Au Cinéma Lido, en ce dimanche après-midi de novembre, on arrive tranquillement pour la projection de 15 h. Chacun choisit sa place — il en reste encore — mais l’on sent déjà que quelque chose se prépare. Le film Sacré-Cœur attire. Et les chiffres parlent d’eux-mêmes : 95 personnes ont pris un billet pour cette séance organisée par la paroisse catholique de Bienne et environs, en collaboration avec Cinévital. Une participation qui signe clairement un vif succès.

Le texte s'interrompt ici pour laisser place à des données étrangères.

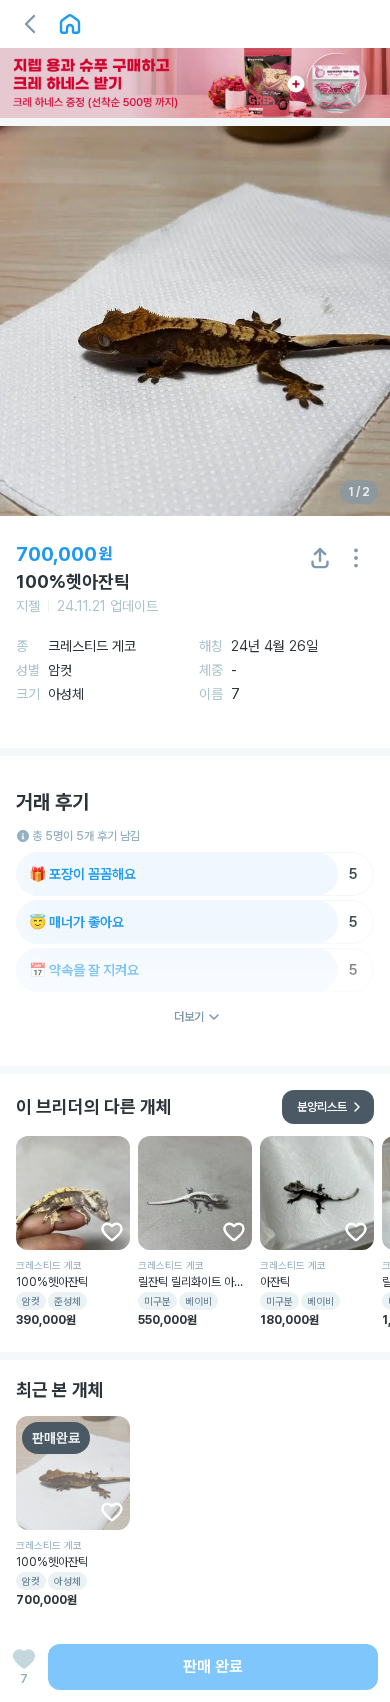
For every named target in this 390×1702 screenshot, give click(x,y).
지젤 (28, 606)
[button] (30, 24)
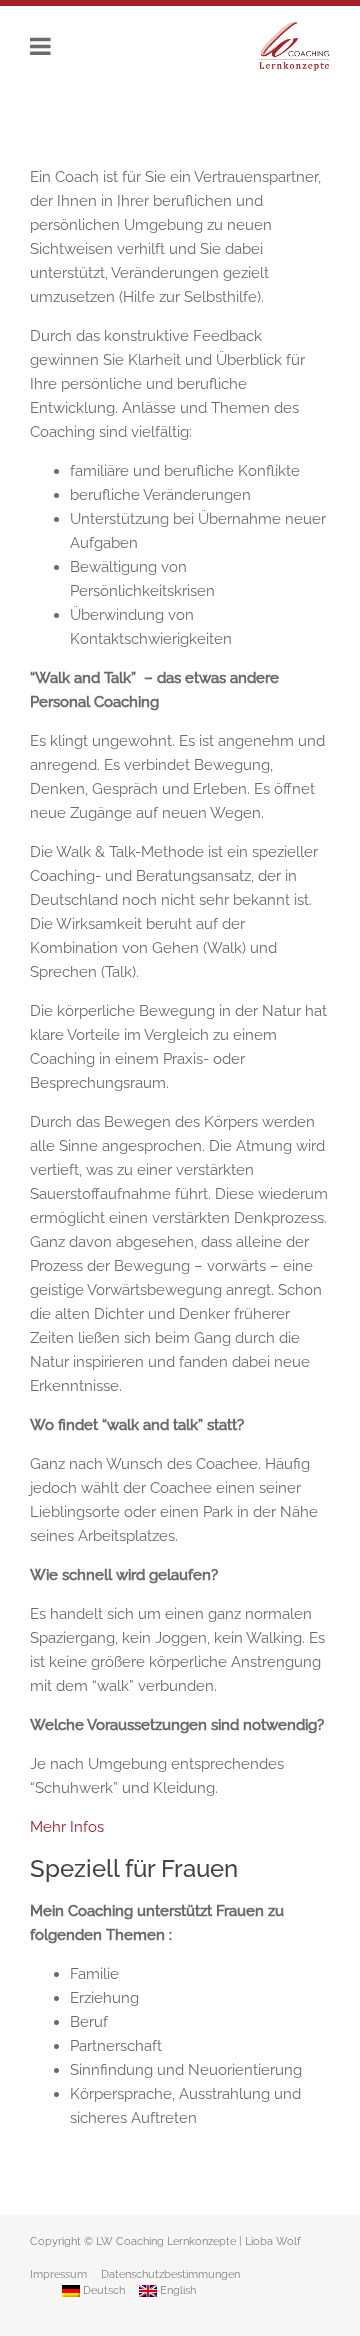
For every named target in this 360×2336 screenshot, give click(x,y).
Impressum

Dès les premières images, on comprend pourquoi ce film suscite l’émotion. Réalisé par Sabrina et Steven Gunnell, Sacré-Cœur – Son règne n’a pas de fin est une docufiction sortie en 2025, qui traverse les siècles pour raconter la dévotion au Cœur de Jésus, née il y a 350 ans à Paray-le-Monial, lorsque le Christ se révèle à sainte Marguerite-Marie Alacoque. Reconstitutions historiques et scènes contemporaines s’entrelacent, tissant un fil qui va du XVIIᵉ siècle jusqu’à aujourd’hui. Le pari des réalisateurs : montrer comment cet amour brûlant continue de toucher des vies concrètes, dans le monde entier.
Le film mêle images historiques, moments de prière et témoignages contemporains. Des hommes et des femmes, de parcours très différents, prennent la parole pour confier ce que la dévotion a changé dans leur existence : guérisons intérieures, réconciliations, conversions, renaissance après des épreuves… Le propos n’est pas de donner un cours de doctrine, mais d’ouvrir une fenêtre sur une expérience humaine et spirituelle — celle d’un Dieu proche, aimant, qui relève.

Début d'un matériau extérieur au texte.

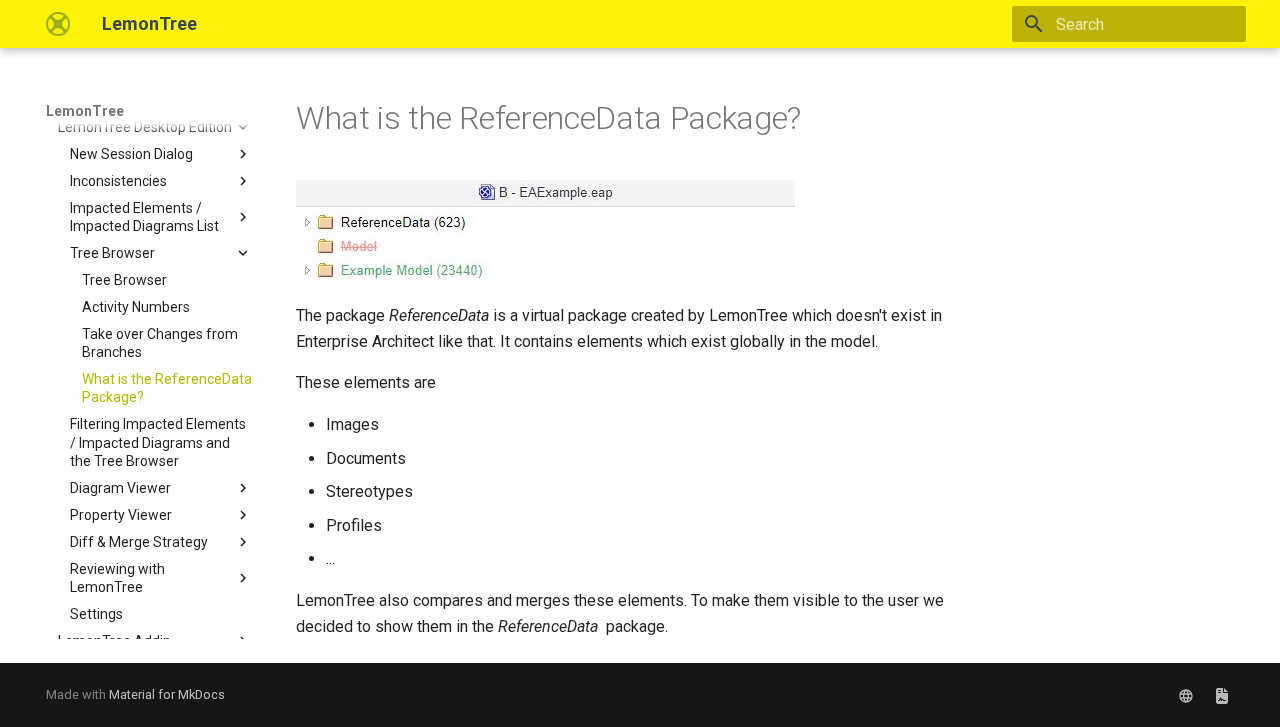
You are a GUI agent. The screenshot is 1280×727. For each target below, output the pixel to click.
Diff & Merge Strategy (139, 542)
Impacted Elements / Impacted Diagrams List (144, 217)
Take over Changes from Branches (160, 343)
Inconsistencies (118, 181)
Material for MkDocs (167, 694)
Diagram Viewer (120, 488)
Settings (96, 614)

Dans la salle aussi, les témoignages jaillissent, autant d'éclats de lumière dans les frimas de novembre. À l’issue de la projection, plusieurs spectateurs prennent la parole pour partager un fragment de leur propre histoire : un souvenir transmis par une grand-mère, une prière retrouvée dans la tourmente, une image du Cœur de Jésus veillant depuis l’enfance, le tout animé avec bienveillance et professionnalisme par l'abbé François-Xavier Gindrat… Le film, riche en voix, en a réveillé d’autres, et le moment d’échange qui a suivi a réellement fait chaud au cœur. On sent que quelque chose circule, doucement mais profondément.
Le phénomène Sacré-Cœur dépasse les frontières du Cinéma Lido. Depuis sa sortie, le film est programmé dans de nombreuses salles en Suisse, en France et en Belgique — et il suscite un réel engouement dans le milieu chrétien. Preuve que la dévotion au Cœur de Jésus n’est pas un vestige du passé, mais une question toujours vivante : capable d’interroger, parfois de déranger, mais surtout d’attirer.
Visuellement, Sacré-Cœur marque par la beauté de son image et la fluidité de son rythme. Les réalisateurs, familiers du documentaire de foi, ont choisi une approche lumineuse — un cinéma qui donne envie d’ouvrir son propre cœur. Des processions historiques aux communautés contemporaines, en passant par des temps d’adoration, le spectateur est invité à passer du grand écran à sa propre vie : et moi, où est-ce que ce Cœur me rejoint ?
Pour la paroisse, cette séance de 15 h au Lido, co-organisée avec Cinévital, n’était pas simplement une projection : c’était un moment communautaire, simple et profond à la fois. Être 95, se retrouver, écouter, réagir, voir des visages s’éclairer… autant de signes d’une communauté en mouvement.
En choisissant de projeter Sacré-Cœur en plein cœur d’un dimanche, la paroisse a posé un geste à la fois pastoral et culturel : offrir un espace où la foi peut se dire autrement, à travers des images, des parcours de vie, des cœurs ouverts.